Une mère qui paie une facture de dentiste de 70 $ pour son enfant… et qui reçoit ensuite un chèque de 650 $ du fédéral pour en couvrir les frais.1

Des sommes remboursées sans présentation du moindre reçu, en montrant uniquement une date de rendez-vous chez le dentiste qui peut ensuite être annulé.

Au Québec, des traitements déjà remboursés par la Régie de l’assurance maladie qui sont remboursés en double par Ottawa.

On savait déjà que le nouveau programme de soins dentaires du gouvernement Trudeau avait été élaboré à la hâte, sous la pression du NPD qui tient le sort du gouvernement minoritaire libéral entre ses mains.

On savait qu’il ferait l’objet d’un encadrement minimal à ses débuts, le fédéral se contentant essentiellement d’envoyer des chèques aux familles qui en ont besoin pour couvrir les frais dentaires des enfants, sans vérifications systématiques.

Ottawa avait évoqué un programme temporaire, « basé sur l’honneur », dont les balises viendraient plus tard.

On avait beau savoir tout cela, on fait quand même le saut en entendant les premiers échos du terrain concernant le nouveau programme de soins dentaires fédéral. Un programme qui devrait tout de même coûter 5,3 milliards sur 5 ans.

Le Directeur parlementaire du budget est d’ailleurs intervenu publiquement pour dénoncer les risques de fraude et d’abus que ce programme engendre.

Ces échos nous montrent une chose : l’urgence de resserrer ce programme et de le baliser.

Le gros hic à ce point-ci, c’est que le fédéral est toujours incapable de nous dire comment et quand il fixera ces balises.

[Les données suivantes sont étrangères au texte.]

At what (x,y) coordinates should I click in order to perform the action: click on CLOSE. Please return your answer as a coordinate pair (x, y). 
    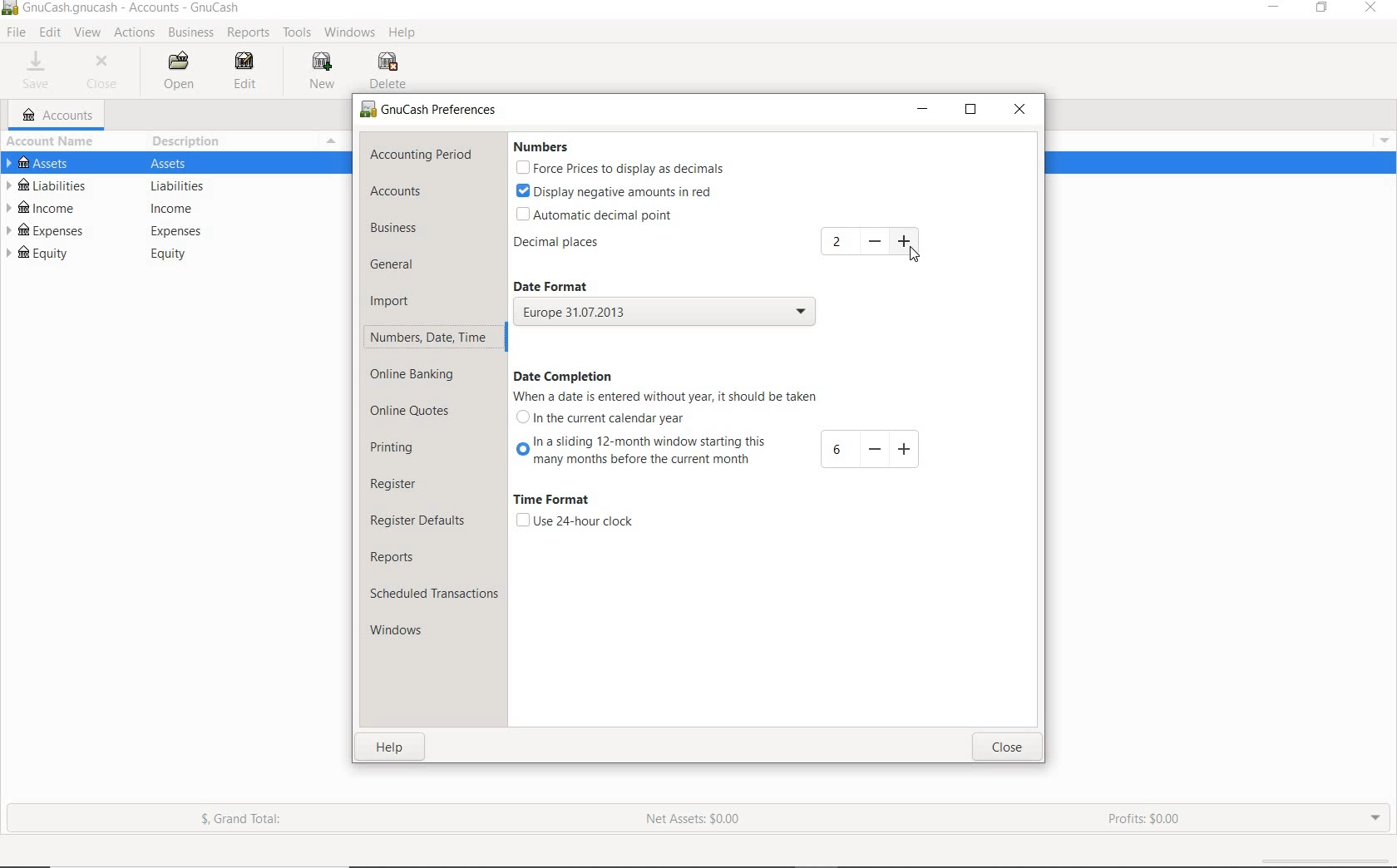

Cela fait craindre que le laxisme actuel devienne la norme et que, comme c’est trop souvent le cas, le robinet du gouvernement Trudeau fasse couler l’argent sans se préoccuper de colmater les fuites.

Rappelons-nous comment les programmes de Prestation canadienne d’urgence et de subvention salariale ont conduit à de nombreux abus pendant la pandémie. La vérificatrice générale a révélé que des versements totalisant pas moins de 27,4 milliards de dollars devaient faire l’objet d’une « enquête approfondie ». Une fortune ! À l’époque, le gouvernement avait au moins l’excuse de l’extrême urgence.

Dans le cas du programme de soins dentaires, il est d’autant plus crucial de redresser la barre que ce programme est nécessaire.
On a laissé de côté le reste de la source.